### Tekstfragment

Naar boven ↑

Rechtspraak

Uitspraakdatum

11-01-2021

ECLI

ECLI:NL:TADRARL:2021:7

Zaaknummer

19-855

Inhoudsindicatie

Klaagster klaagt over het optreden van verweerder als advocaat van haar – inmiddels overleden - vader. De raad is van oordeel dat de klacht niet ontvankelijk moet worden verklaard omdat klaagster er niet in geslaagd is aan te tonen in welk rechtstreeks belang zij persoonlijk getroffen is. Zij heeft een dergelijk belang niet gesteld noch onderbouwd.

Uitspraak

Beslissing van de Raad van Discipline in het ressort Arnhem-Leeuwarden van 11 januari 2021

in de zaak 19-855/AL/NN

naar aanleiding van de klacht van:

[klaagster]

over

[verweerder ]

 

1    VERLOOP VAN DE PROCEDURE

1.1    Bij e-mailberichten van 2 juli 2019 heeft klaagster bij de deken van de orde van advocaten in het arrondissement Noord-Nederland (hierna: de deken) een klacht ingediend over verweerder.

### Gegeven informatie
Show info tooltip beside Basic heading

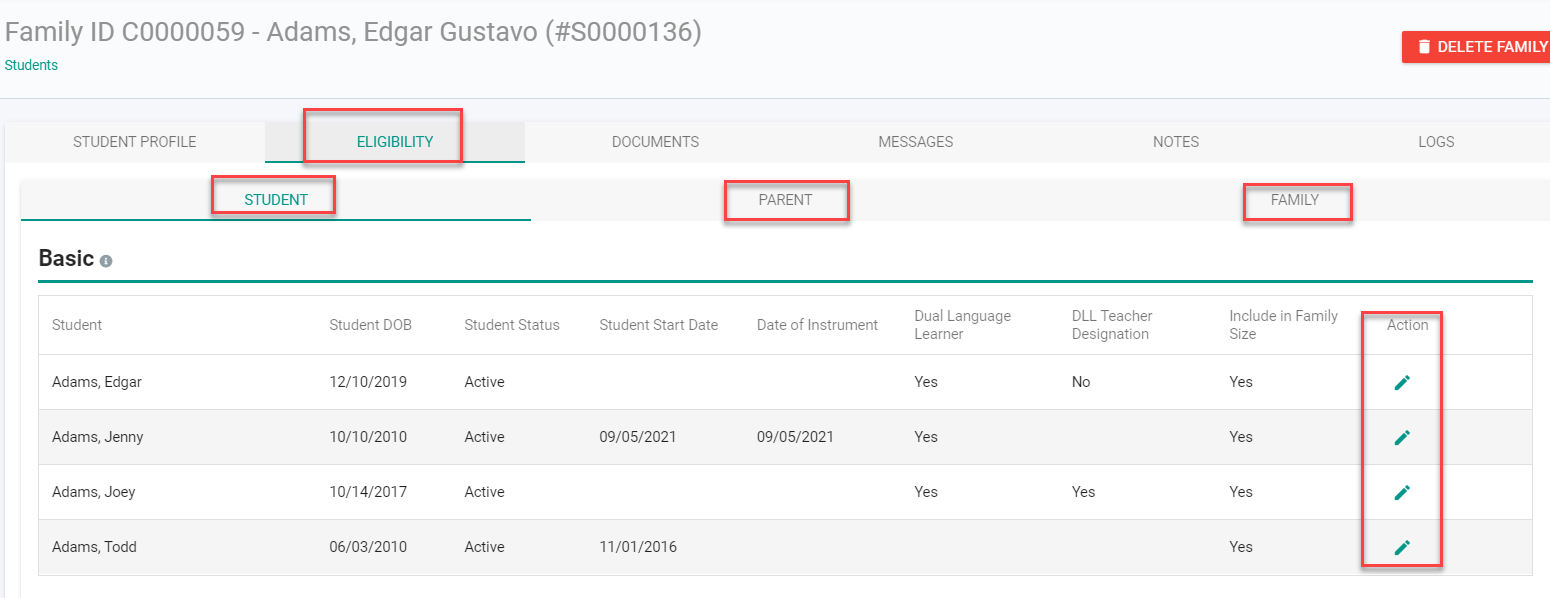point(106,261)
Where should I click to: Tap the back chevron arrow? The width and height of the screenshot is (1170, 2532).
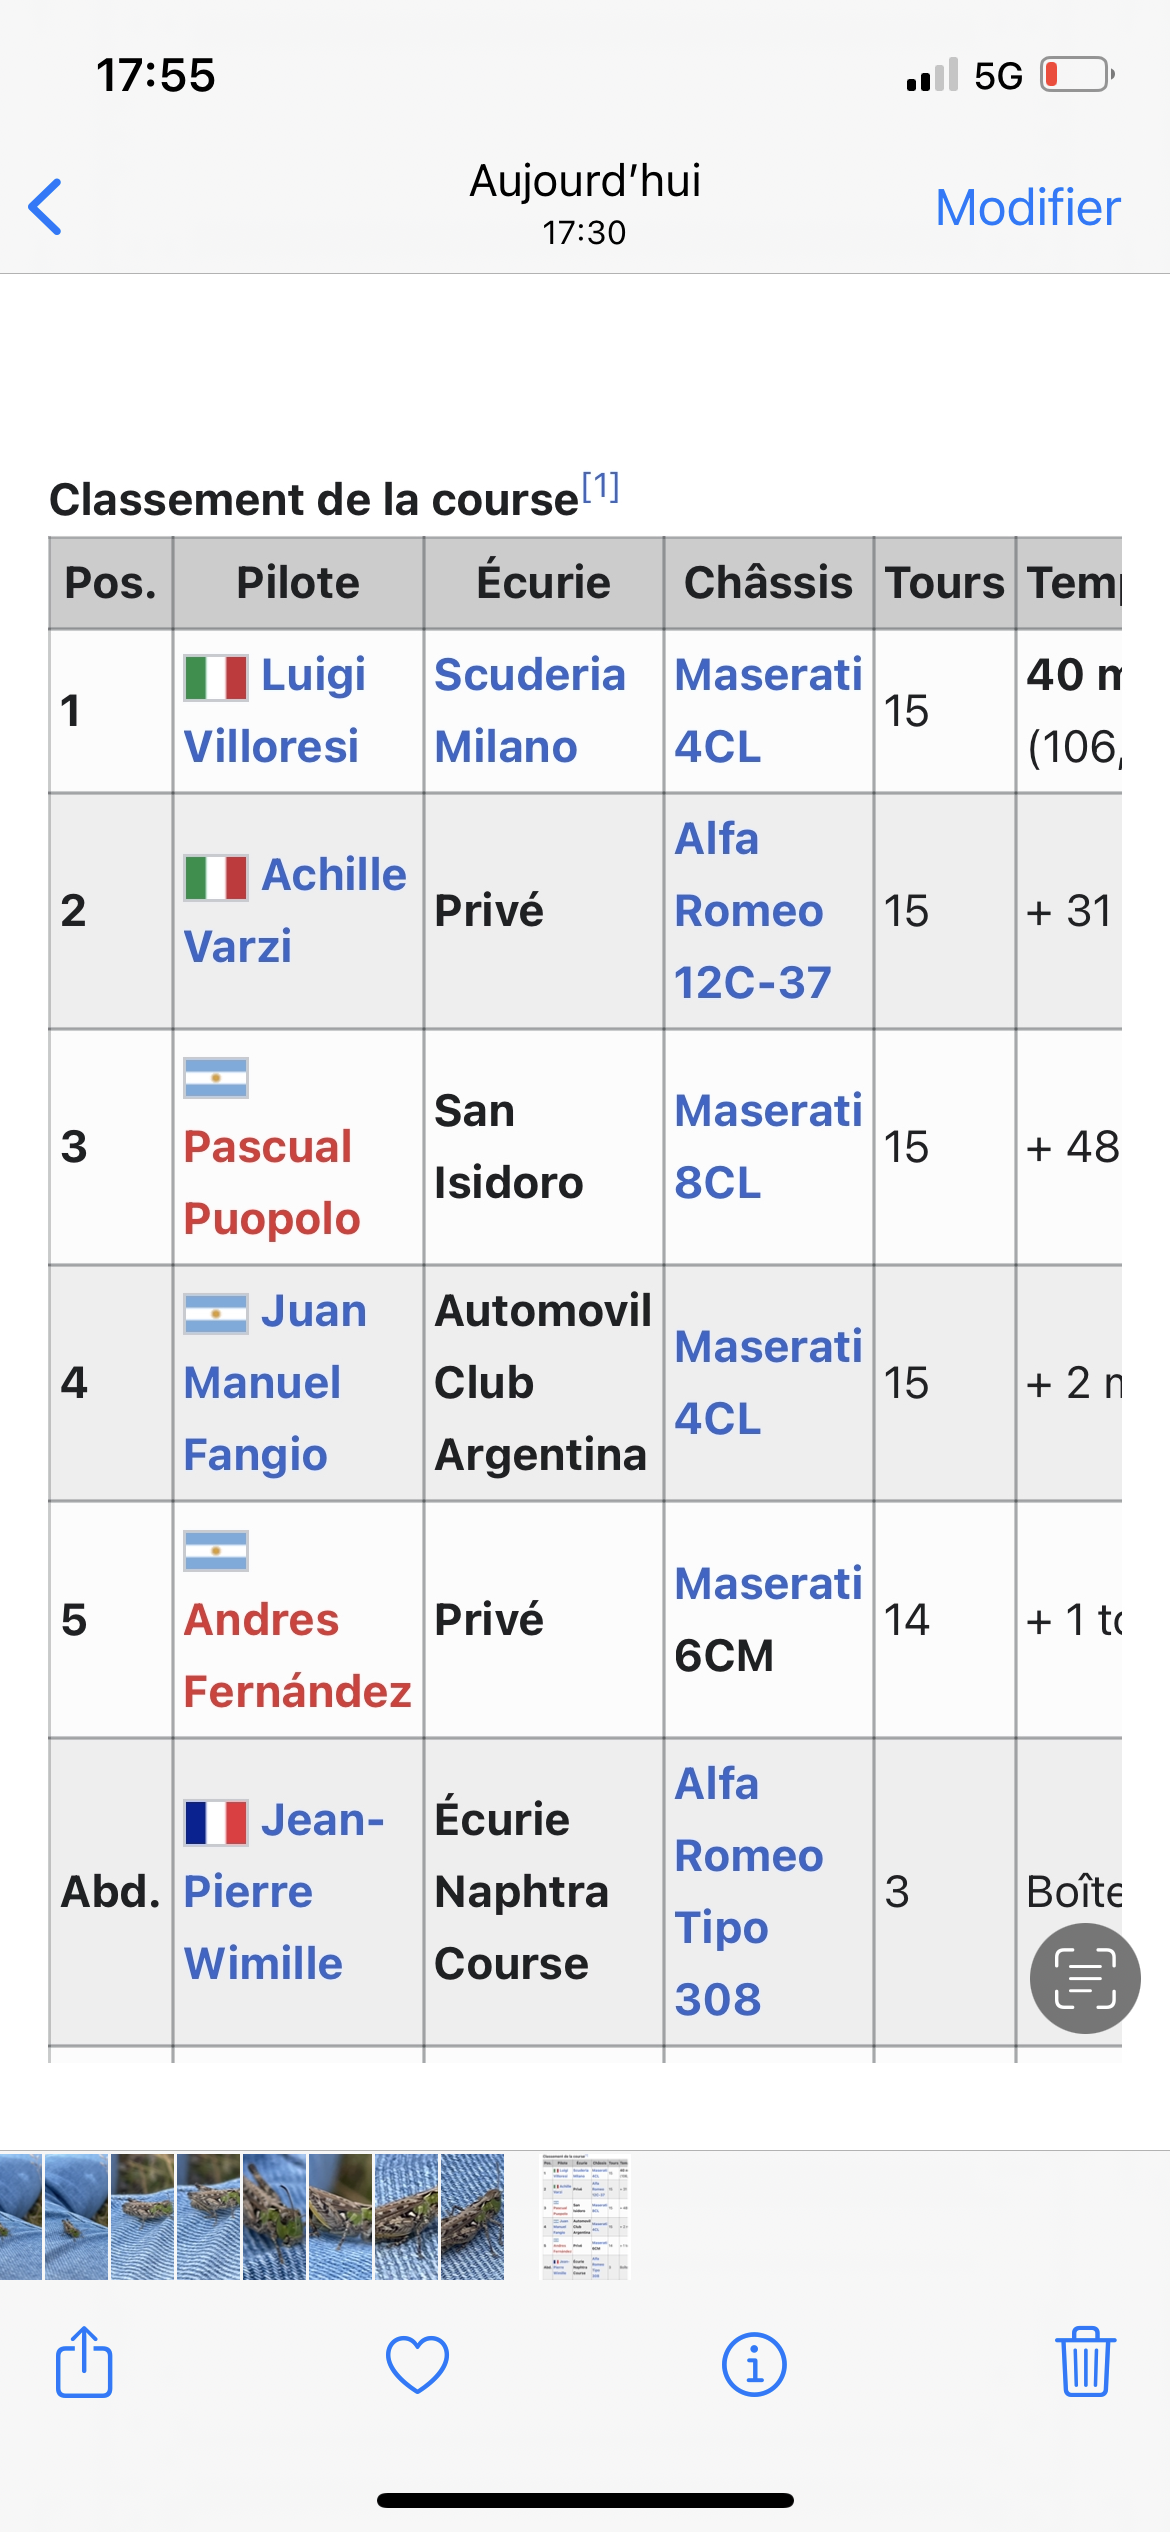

### Opdrachten
#1 Waarom moet de klacht volgens de tuchtuitspraak niet-ontvankelijk worden verklaard?
#2 Neem uit de tuchtuitspraak woordelijk het stuk over dat begint met "[klaagster]" en doorloopt tot en met "ingediend over verweerder.".

### Antwoorden per opdracht
#1 Klaagster is er niet in geslaagd aan te tonen in welk rechtstreeks belang zij persoonlijk getroffen is.

#2
[klaagster]

over

[verweerder ]

 

1    VERLOOP VAN DE PROCEDURE

1.1    Bij e-mailberichten van 2 juli 2019 heeft klaagster bij de deken van de orde van advocaten in het arrondissement Noord-Nederland (hierna: de deken) een klacht ingediend over verweerder.